It was hard to get out of there but he did.

* * *

Now he stood in the main corridor of the courthouse. Art Mullen motioned to him and Raylan went over to where Art was standing by an office door, the top part glass. He looked in to see Israel Fandi sitting alone in his dashiki, all different shades of brown with some orange.

"Izzy was telling us," Art said, "how his family from Ethiopia goes back seven hundred years. I said I didn't think Mobile, Alabama, was that old. That's where he's from originally. We turn the lights out in there and line up Boyd out here in the hall. We thought at first with some miners. But you know what Boyd looks like?"

"A cop," Raylan said. "I see his buddy's here, the one they call Devil? And a skinhead from Florida with dyed hair."

"I saw them."

"You let 'em hang around?"

"They raise a ruckus, we can bust 'em."

It wasn't long after, Devil himself strolled up, Dewey Crowe trailing him. Devil said, "What time's the show?" As he looked in the office Art stepped in front of Devil and shoved him aside, Devil saying, "Hey, come on, me and Iz are buds." Art told him to keep away from the door and Devil said, "He never saw Boyd up there in Cincy.

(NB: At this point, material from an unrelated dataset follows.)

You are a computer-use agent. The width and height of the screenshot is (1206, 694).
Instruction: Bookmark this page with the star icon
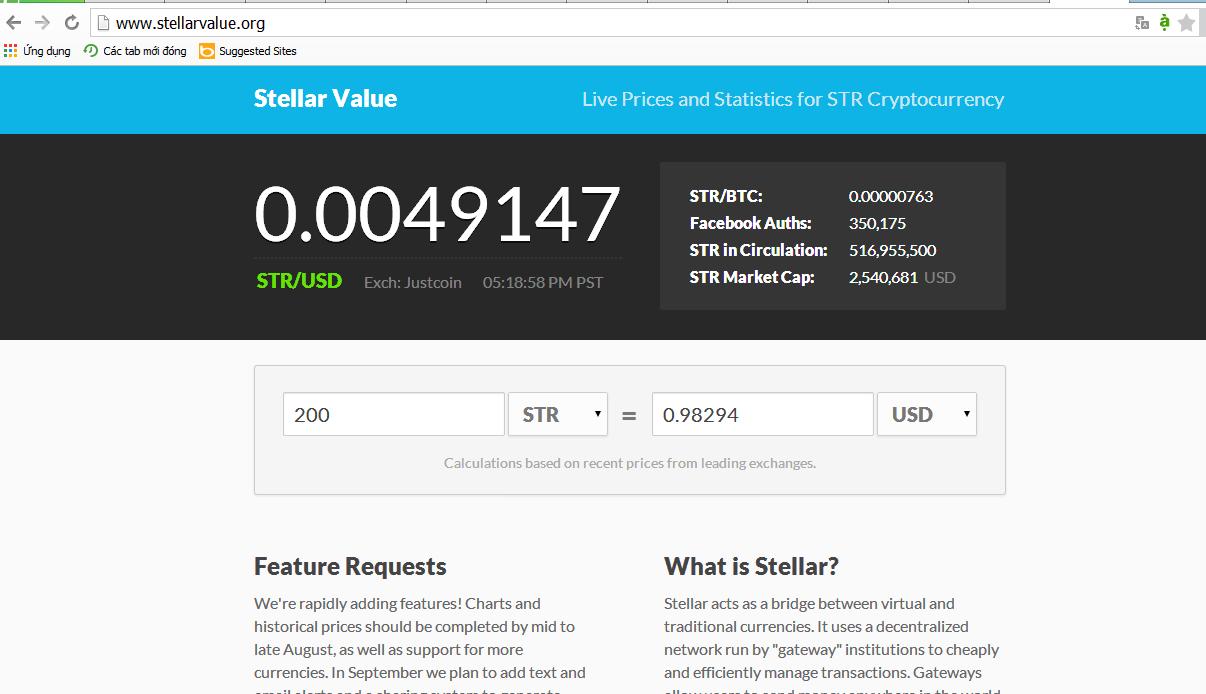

Even if he says he did to please you, you know he didn't. But why would he? Iz's going down anyway for the weed."

* * *

They brought Boyd along the corridor and stood him in line with three marshals and two ATF agents and turned out the light in the office. It was off a good ten minutes, the lineup standing in place, before it came on again. Raylan noticed Boyd was the only one didn't move or fidget during that time. Now Art came out with the Bureau people who'd been in there with Israel and told Boyd he could go.

Boyd saw Raylan and came over.

"I'm gonna sit down with my lawyer when I leave here. They went through my house saying they had probable cause to look for guns. They tore up my posters and threw 'em in the trash barrel with my gook ears, burned up my private property."

"It wasn't yours," Raylan said. "The house belongs to the Marshals Service. You can understand they don't like all that Nazi shit hanging on their walls."

"It's some govermint can take a man's house from him," Boyd said. He looked up the corridor to where Devil and Dewey Crowe were waiting for him, then back to Raylan.

"Last night this marshal's telling me how one time you gave this fella twenty-four hours to get out of town or you'd shoot him on sight. Is that true?"

"Was a gangster I saw shoot an unarmed man," Raylan said. "I didn't feel he deserved any special favors. I gave him the option and he turned it down."

"Well, all the trouble you're causing me," Boyd said, "I thought I'd make you the same offer. Get out of Harlan County by tomorrow noon or I'll come looking for you. That sound fair?"

Raylan said to him, "Now you're talking."

* * *

When he told Art Mullen Boyd had set this deadline, Art said, "It's become something personal?" frowning, at first not liking the sound of it.

"That's what it looks like," Raylan said, "since Boyd and I go back, but it isn't. You're the one gave him the idea while you're busting up his house last night."

"Our house," Art said.

They were having their noon dinner of steak and eggs at the Western Sizzlin Steak place out on the 421 bypass.

"I see you and him both cut from the same stock, born a hundred years past your time."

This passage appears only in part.